Monthly Archives: July 2012

The Olympics

The Summer Olympics have started! Here’s some information about the Olympics. After you read it, take the quiz to test your knowledge!

From Simple English Wikipedia:

The Olympic Games are an important international event featuring summer and winter sports. The Games are held every two years, with Summer and Winter Olympic Games taking turns.

Originally, the ancient Olympic Games were held in Olympia, Greece, from the 8th century BC to the 5th century AD. The first “modern” Olympics happened in 1896 in Athens, Greece.

Over time, the Olympics have become bigger. The Winter Games were created for ice and snow sports.

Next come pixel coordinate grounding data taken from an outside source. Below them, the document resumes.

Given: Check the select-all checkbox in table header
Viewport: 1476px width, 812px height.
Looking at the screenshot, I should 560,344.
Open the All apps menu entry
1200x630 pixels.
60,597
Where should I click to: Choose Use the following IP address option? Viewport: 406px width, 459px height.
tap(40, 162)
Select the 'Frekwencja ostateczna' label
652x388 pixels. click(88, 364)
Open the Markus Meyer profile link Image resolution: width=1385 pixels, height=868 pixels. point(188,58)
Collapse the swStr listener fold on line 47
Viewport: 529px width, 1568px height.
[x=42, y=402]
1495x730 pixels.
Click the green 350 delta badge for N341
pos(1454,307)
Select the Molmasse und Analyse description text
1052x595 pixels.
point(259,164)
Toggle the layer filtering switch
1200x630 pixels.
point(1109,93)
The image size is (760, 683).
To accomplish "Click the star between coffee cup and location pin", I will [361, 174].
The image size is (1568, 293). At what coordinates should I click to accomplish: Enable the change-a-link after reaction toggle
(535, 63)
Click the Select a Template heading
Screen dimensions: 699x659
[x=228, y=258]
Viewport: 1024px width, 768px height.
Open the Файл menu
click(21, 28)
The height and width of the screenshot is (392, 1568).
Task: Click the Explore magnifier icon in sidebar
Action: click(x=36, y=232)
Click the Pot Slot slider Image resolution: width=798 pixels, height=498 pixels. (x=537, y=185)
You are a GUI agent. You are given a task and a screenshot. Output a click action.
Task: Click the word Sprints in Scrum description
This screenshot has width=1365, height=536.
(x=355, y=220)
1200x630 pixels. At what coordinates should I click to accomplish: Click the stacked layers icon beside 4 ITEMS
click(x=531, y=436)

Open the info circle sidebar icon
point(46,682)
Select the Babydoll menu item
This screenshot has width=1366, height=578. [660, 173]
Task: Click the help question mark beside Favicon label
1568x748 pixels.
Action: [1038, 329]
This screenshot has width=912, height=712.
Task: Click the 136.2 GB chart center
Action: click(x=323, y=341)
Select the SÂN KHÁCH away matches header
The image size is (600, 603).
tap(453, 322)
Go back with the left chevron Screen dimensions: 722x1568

The Paralympic Games were created for athletes with physical disabilities.

The celebration of the Games includes many rituals and symbols, such as the Olympic flag and torch, as well as the opening and closing ceremonies. The first, second, and third place finishers in each event receive gold, silver, and bronze medals.

The Olympic logo consists of five intertwined rings and represents the unity of the five inhabited continents (America, Africa, Asia, Australasia, and Europe). The Olympic motto is Citius, Altius, Fortius, a Latin expression meaning “Faster, Higher, Stronger.”

Before each Games, the Olympic flame is lit in Olympia, Greece. A female performer lights a torch with the use of the sun. The woman then lights the torch of the first relay bearer, starting the Olympic torch relay that will carry the flame to the host city’s Olympic stadium.

This year’s host city is London, England.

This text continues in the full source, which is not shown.